Just like yesterday, the code is available on Github, but I will also be posting my solution here as well.

Part One:

# Read in the input file.
with open ("input.txt", "r") as myfile:  
    instructions=myfile.readlines()

keypad = [[1, 2, 3], [4, 5, 6], [7, 8, 9]]  
directionLookup = {  
    'U': (-1, 0),
    'D': (1, 0),
    'L': (0, -1),
    'R': (0, 1)
}

for instruction in instructions:  
    currentKey = [1, 1]
    instruction = instruction.replace('\n', '')
    for letter in instruction:
        # change the key in the proper direction
        currentKey[0] += directionLookup[letter][0]
        currentKey[1] += directionLookup[letter][1]

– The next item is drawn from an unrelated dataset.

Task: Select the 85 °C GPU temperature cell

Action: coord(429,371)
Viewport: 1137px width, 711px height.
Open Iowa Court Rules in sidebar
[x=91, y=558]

        # Error checking for the key being out of bounds
        if currentKey[0] < 0:
            currentKey[0] = 0
        if currentKey[0] > 2:
            currentKey[0] = 2

        if currentKey[1] < 0:
            currentKey[1] = 0
        if currentKey[1] > 2:
            currentKey[1] = 2

    # Print the final key after the instruction
    print keypad[currentKey[0]][currentKey[1]]

Part Two:

# Read in the input file.
with open ("input.txt", "r") as myfile:  
    instructions=myfile.readlines()

keypad = [[0, 0, 1, 0, 0], [0, 2, 3, 4, 0], [5, 6, 7, 8, 9], [0, 'A', 'B', 'C', 0], [0, 0, 'D', 0, 0]]  
directionLookup = {  
    'U': (-1, 0),
    'D': (1, 0),
    'L': (0, -1),
    'R': (0, 1)
}
currentKey = [2, 0]  
for instruction in instructions:  
    instruction = instruction.replace('\n', '')
    for letter in instruction:
        # change the key in the proper direction
        currentKey[0] += directionLookup[letter][0]
        currentKey[1] += directionLookup[letter][1]

        # Error checking for the key being out of bounds
        if currentKey[0] < 0:
            currentKey[0] = 0
        if currentKey[0] > 4:
            currentKey[0] = 4

        if currentKey[1] < 0:
            currentKey[1] = 0
        if currentKey[1] > 4:
            currentKey[1] = 4

        # Error checking for the key not being a valid one
        if keypad[currentKey[0]][currentKey[1]] == 0:
            currentKey[0] -= directionLookup[letter][0]
            currentKey[1] -= directionLookup[letter][1]

    # Print the final key after the instruction
    print keypad[currentKey[0]][currentKey[1]]

For Reference: My input file is available on Github here, the solutions I came up with were:

  • Part One: 18843
  • Part Two: 67BB9